## Objective:
Can you copy the data verbatim, starting at its very beginning and ending at the line that contains "This screenshot has height=1176, width=1014.", with that line included?

## Items:
|---|

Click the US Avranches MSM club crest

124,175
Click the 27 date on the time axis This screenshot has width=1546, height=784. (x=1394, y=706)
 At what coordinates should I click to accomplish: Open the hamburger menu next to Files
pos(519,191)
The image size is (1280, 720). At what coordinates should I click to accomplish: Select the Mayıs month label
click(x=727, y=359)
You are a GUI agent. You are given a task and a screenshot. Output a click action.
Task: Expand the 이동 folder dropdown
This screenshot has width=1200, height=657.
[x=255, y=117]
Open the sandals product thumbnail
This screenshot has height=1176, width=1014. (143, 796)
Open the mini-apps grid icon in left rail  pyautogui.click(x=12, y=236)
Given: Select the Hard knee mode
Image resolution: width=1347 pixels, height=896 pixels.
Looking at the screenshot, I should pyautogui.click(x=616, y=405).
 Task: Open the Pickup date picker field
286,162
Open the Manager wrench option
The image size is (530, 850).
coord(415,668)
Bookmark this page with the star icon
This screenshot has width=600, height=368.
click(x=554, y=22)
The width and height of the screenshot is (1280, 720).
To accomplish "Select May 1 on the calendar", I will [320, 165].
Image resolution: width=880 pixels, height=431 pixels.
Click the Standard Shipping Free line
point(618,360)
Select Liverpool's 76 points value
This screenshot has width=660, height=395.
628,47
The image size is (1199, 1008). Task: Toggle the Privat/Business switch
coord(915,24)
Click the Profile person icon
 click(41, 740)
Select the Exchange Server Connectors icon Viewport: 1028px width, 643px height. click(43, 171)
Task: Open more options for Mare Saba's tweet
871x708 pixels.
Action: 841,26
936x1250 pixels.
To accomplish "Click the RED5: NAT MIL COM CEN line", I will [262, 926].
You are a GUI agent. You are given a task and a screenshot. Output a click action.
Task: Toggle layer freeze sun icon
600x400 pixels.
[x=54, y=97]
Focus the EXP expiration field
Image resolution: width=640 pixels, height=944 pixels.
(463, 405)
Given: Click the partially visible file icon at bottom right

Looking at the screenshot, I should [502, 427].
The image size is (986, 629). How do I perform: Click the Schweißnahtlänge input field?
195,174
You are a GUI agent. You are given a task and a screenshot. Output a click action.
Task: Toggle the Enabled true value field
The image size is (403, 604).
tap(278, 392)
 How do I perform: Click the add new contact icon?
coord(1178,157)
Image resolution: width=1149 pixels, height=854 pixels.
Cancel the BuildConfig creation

|---|

## Response:
Click the US Avranches MSM club crest

124,175
Click the 27 date on the time axis This screenshot has width=1546, height=784. (x=1394, y=706)
 At what coordinates should I click to accomplish: Open the hamburger menu next to Files
pos(519,191)
The image size is (1280, 720). At what coordinates should I click to accomplish: Select the Mayıs month label
click(x=727, y=359)
You are a GUI agent. You are given a task and a screenshot. Output a click action.
Task: Expand the 이동 folder dropdown
This screenshot has width=1200, height=657.
[x=255, y=117]
Open the sandals product thumbnail
This screenshot has height=1176, width=1014. (143, 796)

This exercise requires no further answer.